ACTION ITEM:
Repeat the lines from the line with "Given: Click scrollbar" to the line with "Click the 2017 x-axis year label" in the listing below, keeping both end lines and adding nothing.
-- INPUT FOR THIS TASK follows --
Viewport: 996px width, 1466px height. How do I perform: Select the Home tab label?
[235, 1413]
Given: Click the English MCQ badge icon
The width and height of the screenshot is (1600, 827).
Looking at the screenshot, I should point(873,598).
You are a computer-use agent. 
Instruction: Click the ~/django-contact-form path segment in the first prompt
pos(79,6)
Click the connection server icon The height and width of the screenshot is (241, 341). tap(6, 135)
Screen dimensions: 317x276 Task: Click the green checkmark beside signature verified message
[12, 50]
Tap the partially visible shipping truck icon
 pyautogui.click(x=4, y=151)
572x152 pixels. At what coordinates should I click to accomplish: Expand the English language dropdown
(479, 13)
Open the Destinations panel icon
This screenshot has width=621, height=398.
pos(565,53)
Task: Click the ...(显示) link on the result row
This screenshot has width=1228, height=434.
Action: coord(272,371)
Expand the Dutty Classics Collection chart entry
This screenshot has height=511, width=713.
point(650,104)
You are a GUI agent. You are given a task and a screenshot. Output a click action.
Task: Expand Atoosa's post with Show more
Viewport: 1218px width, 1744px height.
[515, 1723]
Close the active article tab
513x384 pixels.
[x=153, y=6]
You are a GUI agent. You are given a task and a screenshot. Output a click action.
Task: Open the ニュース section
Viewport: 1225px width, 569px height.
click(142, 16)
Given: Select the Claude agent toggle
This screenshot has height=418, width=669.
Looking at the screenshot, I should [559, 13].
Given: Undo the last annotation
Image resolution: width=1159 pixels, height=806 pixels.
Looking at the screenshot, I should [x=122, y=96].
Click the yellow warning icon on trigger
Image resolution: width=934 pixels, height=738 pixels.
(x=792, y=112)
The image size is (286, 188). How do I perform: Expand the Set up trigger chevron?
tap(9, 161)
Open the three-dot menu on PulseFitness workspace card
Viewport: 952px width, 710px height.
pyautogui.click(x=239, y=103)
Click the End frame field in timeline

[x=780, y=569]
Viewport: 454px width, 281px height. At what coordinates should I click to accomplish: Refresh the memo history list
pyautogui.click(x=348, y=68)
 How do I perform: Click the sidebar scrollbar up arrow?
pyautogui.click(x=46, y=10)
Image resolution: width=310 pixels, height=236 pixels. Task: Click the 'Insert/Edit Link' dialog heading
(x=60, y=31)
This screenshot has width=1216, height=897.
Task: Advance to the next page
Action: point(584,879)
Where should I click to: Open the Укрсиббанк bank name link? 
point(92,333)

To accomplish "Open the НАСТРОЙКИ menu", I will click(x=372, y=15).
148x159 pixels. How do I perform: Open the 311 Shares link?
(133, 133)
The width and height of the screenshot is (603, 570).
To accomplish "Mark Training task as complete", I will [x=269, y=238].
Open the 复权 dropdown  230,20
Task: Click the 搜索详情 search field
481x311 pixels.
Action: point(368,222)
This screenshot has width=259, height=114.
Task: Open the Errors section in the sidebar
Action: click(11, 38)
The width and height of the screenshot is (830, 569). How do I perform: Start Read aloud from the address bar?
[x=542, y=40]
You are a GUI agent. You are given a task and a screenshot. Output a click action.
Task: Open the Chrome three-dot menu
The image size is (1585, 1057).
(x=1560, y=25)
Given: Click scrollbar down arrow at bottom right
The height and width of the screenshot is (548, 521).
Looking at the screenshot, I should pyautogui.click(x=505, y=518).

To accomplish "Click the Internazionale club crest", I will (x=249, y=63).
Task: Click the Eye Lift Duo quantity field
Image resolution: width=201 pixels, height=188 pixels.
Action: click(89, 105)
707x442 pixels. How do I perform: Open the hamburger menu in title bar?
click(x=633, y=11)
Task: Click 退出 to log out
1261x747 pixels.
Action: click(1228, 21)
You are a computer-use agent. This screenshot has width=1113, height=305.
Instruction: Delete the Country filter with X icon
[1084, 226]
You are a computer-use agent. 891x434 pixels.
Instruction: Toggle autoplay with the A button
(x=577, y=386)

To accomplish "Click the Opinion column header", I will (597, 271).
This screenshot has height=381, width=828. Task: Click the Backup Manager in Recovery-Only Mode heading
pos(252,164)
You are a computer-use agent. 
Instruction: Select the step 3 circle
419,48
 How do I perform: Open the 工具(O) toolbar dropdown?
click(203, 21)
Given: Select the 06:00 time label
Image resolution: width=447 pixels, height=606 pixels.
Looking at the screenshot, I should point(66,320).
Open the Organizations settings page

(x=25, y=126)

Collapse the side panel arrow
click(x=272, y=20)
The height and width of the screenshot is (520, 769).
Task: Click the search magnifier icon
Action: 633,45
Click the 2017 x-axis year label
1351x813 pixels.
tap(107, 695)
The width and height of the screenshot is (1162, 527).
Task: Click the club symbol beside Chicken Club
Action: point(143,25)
-- INPUT FOR THIS TASK concluded --
TASK SOLUTION:
Given: Click scrollbar down arrow at bottom right
The height and width of the screenshot is (548, 521).
Looking at the screenshot, I should pyautogui.click(x=505, y=518).

To accomplish "Click the Internazionale club crest", I will (x=249, y=63).
Task: Click the Eye Lift Duo quantity field
Image resolution: width=201 pixels, height=188 pixels.
Action: click(89, 105)
707x442 pixels. How do I perform: Open the hamburger menu in title bar?
click(x=633, y=11)
Task: Click 退出 to log out
1261x747 pixels.
Action: click(1228, 21)
You are a computer-use agent. This screenshot has width=1113, height=305.
Instruction: Delete the Country filter with X icon
[1084, 226]
You are a computer-use agent. 891x434 pixels.
Instruction: Toggle autoplay with the A button
(x=577, y=386)

To accomplish "Click the Opinion column header", I will (597, 271).
This screenshot has height=381, width=828. Task: Click the Backup Manager in Recovery-Only Mode heading
pos(252,164)
You are a computer-use agent. 
Instruction: Select the step 3 circle
419,48
 How do I perform: Open the 工具(O) toolbar dropdown?
click(203, 21)
Given: Select the 06:00 time label
Image resolution: width=447 pixels, height=606 pixels.
Looking at the screenshot, I should point(66,320).
Open the Organizations settings page

(x=25, y=126)

Collapse the side panel arrow
click(x=272, y=20)
The height and width of the screenshot is (520, 769).
Task: Click the search magnifier icon
Action: 633,45
Click the 2017 x-axis year label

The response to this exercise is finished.